Am 17.09.1843 wird im Bleckgehege bei Walsrode (NS) ein Wolf erlegt, der ein Jahr lang viel Vieh in den Ämtern um das Lichtenmoor gerissen hat. 1845 wird zwischen Neustadt a.R. und Nienburg (NS) im Grinderwald ein Wolf erlegt. 1851 erlegt Förster Levecke einen Wolf im Wietzenbruch und im Forst Rundshorn bei Wieckenberg wird ebenfalls ein Wolf erlegt. Am 11.01. des gleichen Jahres wird in der Göhrde ein Wolf von Förster Weber erlegt. Am 18.10.1854 wird ein Wolf im Raum Ebstorf (NS) erlegt.
Der auf dem Gebiet der heutigen Bundesrepublik vorläufig letzte Wolf wird am 27.02.1904 in der Lausitz (Sachsen) erlegt. Da es lange Zeit in der Gegend keinen Wolf mehr gab, vermutet man zunächst, dass ein ausgebrochenes Zirkustier die Wildrisse verursacht hat, weshalb der Wolf den Spitznamen „Tiger von Sabrodt“ (Ort vom ersten Riss) erhielt.

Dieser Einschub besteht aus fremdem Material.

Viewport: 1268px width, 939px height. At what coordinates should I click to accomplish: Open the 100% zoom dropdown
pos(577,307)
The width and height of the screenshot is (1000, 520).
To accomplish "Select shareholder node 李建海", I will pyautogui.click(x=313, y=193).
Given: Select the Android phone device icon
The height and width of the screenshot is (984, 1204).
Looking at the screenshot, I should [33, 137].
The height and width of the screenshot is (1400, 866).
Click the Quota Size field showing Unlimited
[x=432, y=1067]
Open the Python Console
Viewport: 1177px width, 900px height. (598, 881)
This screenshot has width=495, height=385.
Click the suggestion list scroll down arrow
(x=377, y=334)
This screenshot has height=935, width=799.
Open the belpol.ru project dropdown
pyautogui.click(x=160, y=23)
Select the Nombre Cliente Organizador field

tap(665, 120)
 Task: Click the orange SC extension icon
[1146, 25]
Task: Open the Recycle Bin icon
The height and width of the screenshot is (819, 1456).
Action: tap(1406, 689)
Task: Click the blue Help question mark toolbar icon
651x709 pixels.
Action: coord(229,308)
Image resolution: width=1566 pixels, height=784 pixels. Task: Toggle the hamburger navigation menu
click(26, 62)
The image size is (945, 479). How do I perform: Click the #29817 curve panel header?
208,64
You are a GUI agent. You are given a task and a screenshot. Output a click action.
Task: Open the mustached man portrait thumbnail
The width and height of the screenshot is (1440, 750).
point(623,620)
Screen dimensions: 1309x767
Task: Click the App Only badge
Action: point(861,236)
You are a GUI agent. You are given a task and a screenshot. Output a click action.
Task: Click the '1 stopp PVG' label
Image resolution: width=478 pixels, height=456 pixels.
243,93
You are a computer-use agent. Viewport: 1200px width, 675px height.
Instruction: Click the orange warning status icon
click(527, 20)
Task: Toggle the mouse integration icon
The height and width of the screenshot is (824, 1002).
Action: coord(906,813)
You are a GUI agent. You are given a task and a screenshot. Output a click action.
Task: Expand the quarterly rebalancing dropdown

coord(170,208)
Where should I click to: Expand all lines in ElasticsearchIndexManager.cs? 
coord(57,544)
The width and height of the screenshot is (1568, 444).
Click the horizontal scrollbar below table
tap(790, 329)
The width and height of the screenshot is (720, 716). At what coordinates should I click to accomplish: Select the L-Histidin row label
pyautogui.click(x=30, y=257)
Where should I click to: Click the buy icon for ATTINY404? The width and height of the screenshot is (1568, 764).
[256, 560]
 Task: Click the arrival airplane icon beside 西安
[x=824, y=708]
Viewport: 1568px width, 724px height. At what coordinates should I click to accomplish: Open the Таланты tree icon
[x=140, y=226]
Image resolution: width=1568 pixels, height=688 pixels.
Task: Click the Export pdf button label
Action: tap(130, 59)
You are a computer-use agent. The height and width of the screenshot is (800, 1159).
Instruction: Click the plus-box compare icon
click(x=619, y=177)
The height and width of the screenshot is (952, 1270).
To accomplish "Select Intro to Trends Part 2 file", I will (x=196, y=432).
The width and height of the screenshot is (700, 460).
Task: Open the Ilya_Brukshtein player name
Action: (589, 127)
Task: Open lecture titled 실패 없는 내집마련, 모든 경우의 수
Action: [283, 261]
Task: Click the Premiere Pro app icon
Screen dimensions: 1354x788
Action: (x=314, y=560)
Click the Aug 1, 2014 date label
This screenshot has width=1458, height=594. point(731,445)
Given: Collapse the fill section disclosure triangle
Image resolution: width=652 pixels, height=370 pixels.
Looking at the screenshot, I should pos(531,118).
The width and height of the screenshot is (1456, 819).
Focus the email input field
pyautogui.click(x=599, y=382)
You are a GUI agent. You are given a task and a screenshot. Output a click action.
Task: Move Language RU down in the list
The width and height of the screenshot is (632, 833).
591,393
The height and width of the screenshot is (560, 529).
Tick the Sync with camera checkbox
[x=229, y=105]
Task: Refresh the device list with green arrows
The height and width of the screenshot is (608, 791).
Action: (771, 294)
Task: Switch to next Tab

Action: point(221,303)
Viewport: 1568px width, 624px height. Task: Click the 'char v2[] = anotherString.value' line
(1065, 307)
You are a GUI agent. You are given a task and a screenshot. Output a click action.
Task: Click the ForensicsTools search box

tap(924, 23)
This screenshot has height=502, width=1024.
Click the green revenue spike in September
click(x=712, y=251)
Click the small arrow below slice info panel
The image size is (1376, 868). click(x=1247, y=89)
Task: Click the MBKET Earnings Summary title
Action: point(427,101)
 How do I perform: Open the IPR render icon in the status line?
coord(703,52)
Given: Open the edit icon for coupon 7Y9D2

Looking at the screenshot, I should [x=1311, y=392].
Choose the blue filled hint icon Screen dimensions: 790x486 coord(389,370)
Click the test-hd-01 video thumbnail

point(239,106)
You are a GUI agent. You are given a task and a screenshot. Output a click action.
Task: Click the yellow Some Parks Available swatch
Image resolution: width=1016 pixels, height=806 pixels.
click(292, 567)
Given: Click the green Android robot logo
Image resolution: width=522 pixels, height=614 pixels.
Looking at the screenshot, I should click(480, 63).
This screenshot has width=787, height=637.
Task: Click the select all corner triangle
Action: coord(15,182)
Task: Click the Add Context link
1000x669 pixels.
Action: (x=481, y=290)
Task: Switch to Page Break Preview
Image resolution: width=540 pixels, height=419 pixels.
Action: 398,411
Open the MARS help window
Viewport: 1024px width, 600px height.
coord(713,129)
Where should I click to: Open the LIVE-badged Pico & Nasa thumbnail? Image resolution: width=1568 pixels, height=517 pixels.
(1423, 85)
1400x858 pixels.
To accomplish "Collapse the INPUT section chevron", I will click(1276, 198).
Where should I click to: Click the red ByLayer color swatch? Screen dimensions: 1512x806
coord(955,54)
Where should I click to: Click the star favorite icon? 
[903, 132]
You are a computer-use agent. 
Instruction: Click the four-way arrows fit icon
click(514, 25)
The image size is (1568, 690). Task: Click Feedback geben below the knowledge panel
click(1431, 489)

Nach dem Zweiten Weltkrieg wandern immer wieder Wölfe über Polen nach Deutschland ein. Mindestens 21 werden geschossen oder mit Fallen gefangen.
Auch nach der Wiedervereinigung 1990 wandern immer wieder einzelne Wölfe nach Deutschland ein – sie werden zumeist geschossen, bevor es zu einer dauerhaften Ansiedlung kommt.
Erst Mitte der 1990er Jahre können eingewanderte Tiere überleben, und im Jahr 2000 ziehen Wölfe nach über 150 Jahren erstmals wieder in Deutschland Jungtiere in freier Wildbahn auf.